Hangup and DTMF event listening in LUA with eventConsumer

For a simple example, let’s say caller A is “listening” in on DTMF events from Caller B. When Caller B presses 1, Caller A hears “1”. Caller B may not press anything, so Caller A wants to leave this situation by hanging up or pressing *.

When using eventConsumer and con:pop(1), the entire call is blocked so DTMF and hangups are not detected. Caller A cannot exit from this situation, and even if Caller A hangs up the session is not destroyed since con:pop is still waiting for that event.

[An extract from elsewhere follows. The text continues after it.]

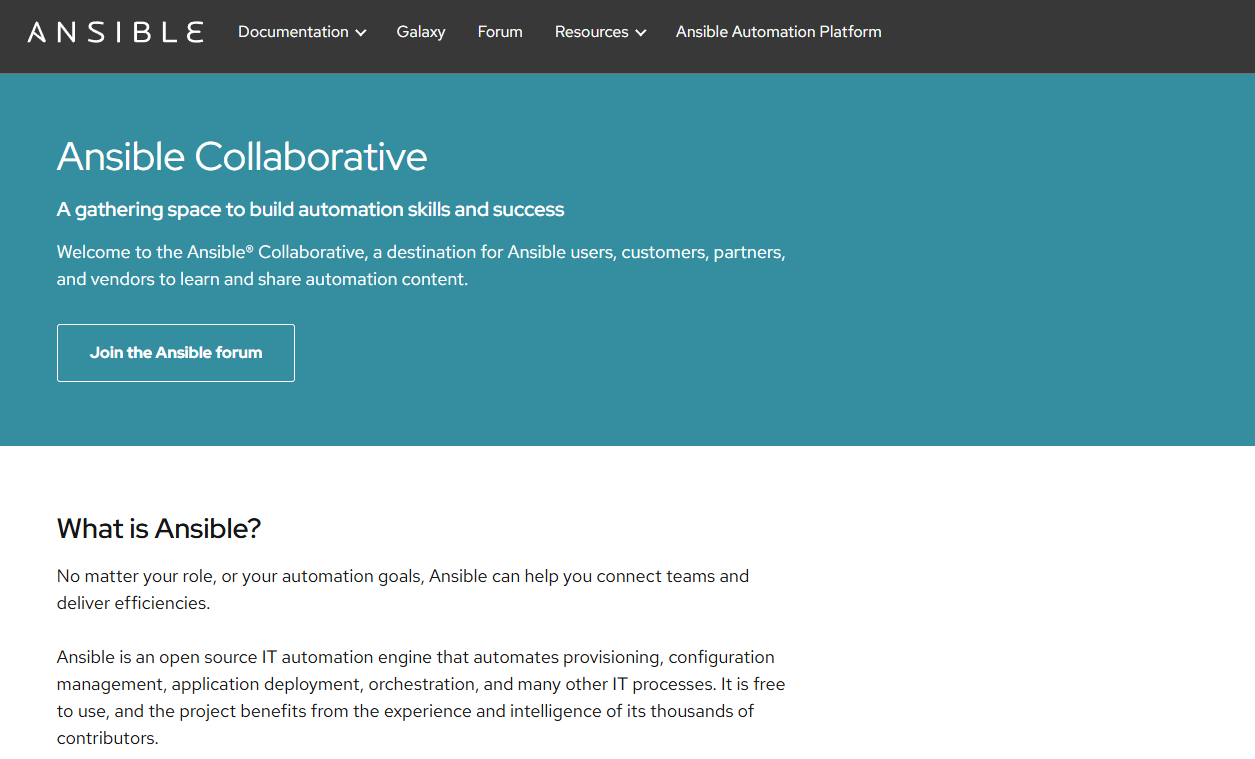Click the Ansible Collaborative heading

(x=242, y=157)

As a workaround, I’ve done:

while session:ready() do
    event = con:pop()
     if event ~= nil then
          -- Parse the event
     end
end
...

This wastes CPU cycles.

What is a better way to subscribe to events that may not happen, while playing audio to the caller during the wait, as well as allowing the caller to break out of the subscription with DTMF input, and gracefully accept hangup?

Just because you can do this, doesn’t mean you should, what is your ultimate goal? Because your blocking the session thread again. the EventConsumer isn’t to be used like this.

/b

We’re essentially trying to eavesdrop on a channel’s events without using eavesdrop. There are a few reasons for this, mainly:

  • We don’t want the eavesdropper to hear the person on the other end of the line, just to hear the audio being streamed to the caller from FS.
  • This may be happening on a remote FS server that is not part of this cluster so we cannot directly access the audio. (But we do have the same files so we can stream the same WAV library)

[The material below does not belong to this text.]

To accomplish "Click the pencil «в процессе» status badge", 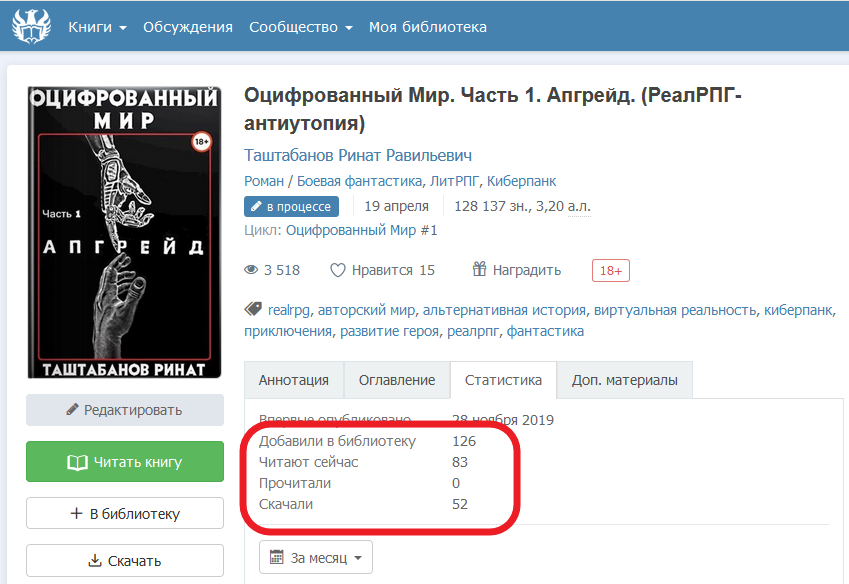I will 291,207.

By using ESL I can subscribe to the events happening on that channel, but then the user is stuck and cannot exit, hang up, or hear any audio.

As you noted in my other thread, I did discover that adding freeswitch:sleep(50) yields the thread back to the session and all these items start to work, but it seems wasteful and bad practice to do it that way.

You do it from outside the session, you can hook onto events via lua.conf.xml and process all this without trying to do it inside the session thread, you’re literally blocking the session using the eventConsumer inside a session lua interpreter.